Post #17 by timson » Sun May 12, 2019 7:41 pm

Hi Chad,

I´m not really sure what I have for the rear end ratio. The door tab on the 61 says 5, which would indicate a 3.50:1 ratio, but I remember swapping the rear end out of my '62, which had a 3 speed manual, because some of the leaf springs on the 61 were broken. No idea what I have in that case. I did upgrade to 14" rims with 4 bolts, so that helps. I´ve always regretted getting rid of that manual...

Great news on the manifold, David! It´s been so long since I replaced it, I forgot about that.
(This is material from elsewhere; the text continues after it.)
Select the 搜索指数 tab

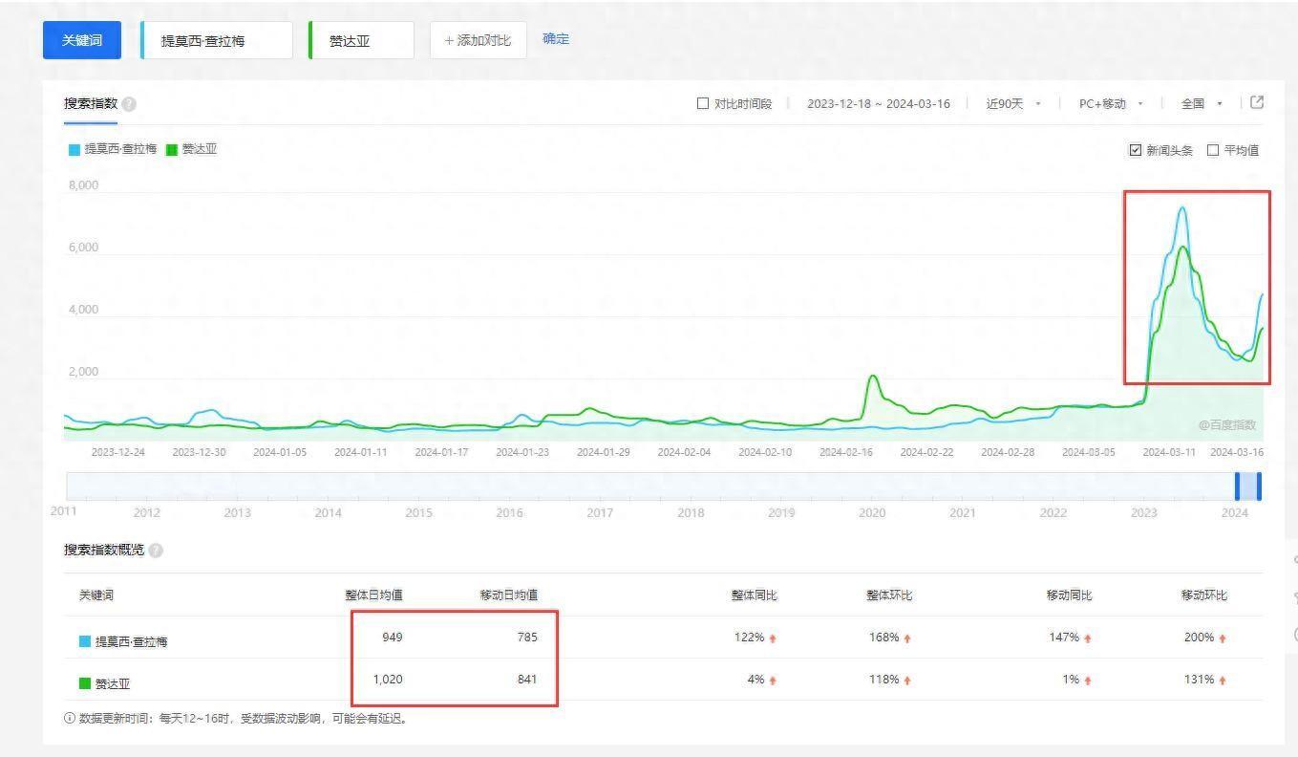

I imagine I was focused on the choke more at the time, since the new manifold didn´t have the little hole for the heat riser tube, so I had to set up the manual choke. You may have guessed: the current exhaust pipe is 1-3/4" and I used a flat gasket when I hooked it up. Probably not the best setup. So, it looks like a new pipe might be in store until I splurge for the headers and 2bb carb!

If that´s the old saying, then I think I´ll be just fine with the mild cam and without headaches. What with a fresh, bigger engine, a three speed transmission with a shift kit, and a bigger exhaust, well, I´m expecting a whole different car. I´ll look further into those suspension upgrades you mentioned, particularly the swaybar linkages since that sounds simple. There is a large, about 2" diameter bar running laterally under the engine and attaching to the same bolts as the engine mounts, to the rear of the shock tower bulge. Is this the "belly bar"? Is that a good thing?

Finally, I just happened to see it mentioned that the AOD won´t work on high-mount starter setups, of which mine is one. Is that right?

Oops, another question: I had to get a 2-groove damper because of the 4 bolt arrangement to attach it to the crank. Will that still work with the short water pump needed to clear the radiator?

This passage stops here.